(Passage shown Opens)
The novel coronavirus (COVID-19) pandemic is straining healthcare resources in New York City and around the country. Healthcare systems, hospitals, and local area officials around the United States are caring for or preparing to care for COVID-19 patients.

The charts below show the projected thirty-day availability of hospital beds, ICU beds, and ventilators, both nationally and by state, using low-, middle-, and high-hospitalization rate scenarios. These graphs will be updated weekly and were last updated April 22.

BRG’s Mandy Asgeirsson, Eva DuGoff, and Greg Russo recently published Short Supply: The Availability of Healthcare Resources During the COVID-19 Pandemic, a white paper that describes our approach to estimating hospital bed, ICU bed, and ventilator capacity. As of April 1, our analysis showed that while many states had sufficient capacity in the short term, demand was expected to outstrip supply in most states within ninety days. The updated analysis finds that within thirty days, most states will have available hospital beds, but the demand for ventilators will exceed the supply in some states.  Note that this analysis does not take into account additional ventilators that may have been deployed to states.
(Passage shown Closes)
## List of tasks
[1] Reproduce part of the passage on COVID-19 hospital capacity. Begin at the words "The charts below" and stop after "updated April 22.".
[2] In the passage on COVID-19 hospital capacity, what does the updated analysis find about ventilators within thirty days?
[3] Write the next part of the passage on COVID-19 hospital capacity, starting after its final sentence.
(Listed entries Opens)
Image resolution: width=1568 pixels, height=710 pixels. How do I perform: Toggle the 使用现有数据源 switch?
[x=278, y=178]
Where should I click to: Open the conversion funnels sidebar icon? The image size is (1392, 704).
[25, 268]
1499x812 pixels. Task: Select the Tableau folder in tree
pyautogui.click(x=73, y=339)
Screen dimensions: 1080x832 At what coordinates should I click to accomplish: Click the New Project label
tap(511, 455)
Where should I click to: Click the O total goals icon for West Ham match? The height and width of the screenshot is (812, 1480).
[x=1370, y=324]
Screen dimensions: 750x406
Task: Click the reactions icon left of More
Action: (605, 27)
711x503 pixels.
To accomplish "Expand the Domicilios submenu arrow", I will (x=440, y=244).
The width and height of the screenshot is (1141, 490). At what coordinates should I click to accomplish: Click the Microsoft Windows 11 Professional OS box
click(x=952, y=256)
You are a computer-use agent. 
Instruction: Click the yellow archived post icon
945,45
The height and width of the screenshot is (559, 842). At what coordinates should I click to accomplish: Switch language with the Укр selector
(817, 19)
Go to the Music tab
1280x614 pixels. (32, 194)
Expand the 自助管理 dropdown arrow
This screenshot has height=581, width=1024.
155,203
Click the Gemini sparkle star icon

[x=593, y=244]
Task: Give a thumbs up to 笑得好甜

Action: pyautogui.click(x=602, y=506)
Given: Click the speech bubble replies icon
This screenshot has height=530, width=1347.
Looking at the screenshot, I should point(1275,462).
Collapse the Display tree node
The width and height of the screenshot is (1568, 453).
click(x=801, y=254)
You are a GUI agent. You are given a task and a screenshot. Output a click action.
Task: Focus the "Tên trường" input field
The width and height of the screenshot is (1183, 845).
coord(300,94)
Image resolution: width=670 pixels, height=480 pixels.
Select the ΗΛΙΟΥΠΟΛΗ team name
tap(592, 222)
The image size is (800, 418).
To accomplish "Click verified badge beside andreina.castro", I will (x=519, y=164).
(Listed entries Closes)
## Set of answers
[1]
The charts below show the projected thirty-day availability of hospital beds, ICU beds, and ventilators, both nationally and by state, using low-, middle-, and high-hospitalization rate scenarios. These graphs will be updated weekly and were last updated April 22.

[2] Within thirty days, the demand for ventilators will exceed the supply in some states.

[3]
Leveraging the Penn Medicine COVID-19 Hospital Impact Model for Epidemics (the CHIME Model), we project state-level COVID-19 resource needs and supply shortfalls from best-case (5 percent of cases need hospitalizations) to worst-case (20 percent of cases need hospitalization) scenarios. Reflecting recent CMS guidance, this projection model accounts for the cancelling of elective procedures to better estimate hospital, ICU, and ventilator availability. In the white paper, we assume a six-day doubling time based on the best available information at the time of writing. In the charts below, we use a ten-day doubling time to account for changes in the spread of the virus. Model parameters may be updated periodically to reflect new evidence.

Projection models are subject to the limitations of available data and research on the nature and severity of COVID-19 infections. We provide low-, middle-, and high-hospitalization rate scenarios to reflect the inherent uncertainty around the estimates, and we note that the uncertainty of these estimates increases with longer time frames.

Policymakers in states should continue to monitor the demand for hospital services and consider inpatient bed expansion plans as part of a comprehensive plan for addressing COVID-19 impacts. In addition, other strategies could include using telehealth programs to reduce COVID patients from using emergency department services and hospital-at-home programs to help provide sufficiently stable COVID-19 patients with care at home.